Même si Parisa Ahmadi était en tête de sa classe au lycée pour filles Hatifi à Herat, en Afghanistan, sa famille était initialement contre son inscription aux cours proposés par une entreprise privée qui promettait d’enseigner aux jeunes filles Internet et les médias sociaux compétences et même les rémunérer pour leurs efforts. “Ici, en Afghanistan, la vie d’une femme est limitée par les murs de sa chambre et son école”, a-t-elle écrit dans un e-mail. En Afghanistan, les filles ne sont pas exposées à Internet, ni à la maison ni à l’école. C’est comme ça que ça aurait pu rester, aussi, si Ahmadi n’avait pas persisté. Elle était une excellente élève et elle voulait prendre encore plus de cours. Dans son esprit, c’était une raison suffisante. Elle a insisté sur sa famille, de son propre aveu, « beaucoup ».

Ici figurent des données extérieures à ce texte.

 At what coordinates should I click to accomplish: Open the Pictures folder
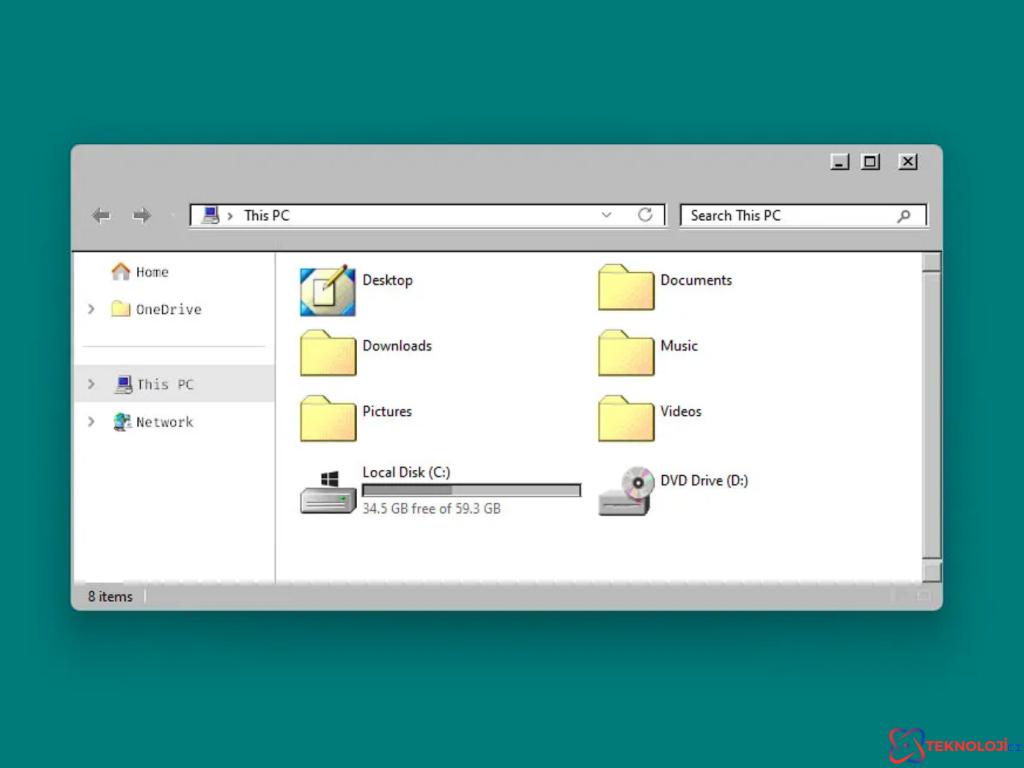[x=326, y=419]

L’entreprise qui soutient ces cours est Film Annex, un groupe artistique basé aux États-Unis qui utilise les médias sociaux et un site en ligne pour rémunérer les trois cent mille blogueurs et cinéastes qui contribuent à leur travail. Film Annex s’est retrouvé en Afghanistan grâce à son affiliation directe avec Women’s Annex, un programme d’alphabétisation numérique mis en place en collaboration avec la femme d’affaires afghane Roya Mahboob, qui éduque désormais cinquante mille filles dans des écoles à travers l’Afghanistan. Mahboob est une sorte de célébrité ; nommée l’une des cent personnes les plus influentes au monde par le magazine Time, elle dirige une société de logiciels appelée Afghan Citadel, est l’une des rares femmes PDG en Afghanistan et a fait de l’éducation des femmes afghanes sa cause centrale. L’annexe des femmes installe ses salles de classe dans les lycées locaux, et les cours sont dispensés par des femmes. En raison de cette dernière fonctionnalité, la famille d’Ahmadi a finalement cédé et l’a laissée s’inscrire.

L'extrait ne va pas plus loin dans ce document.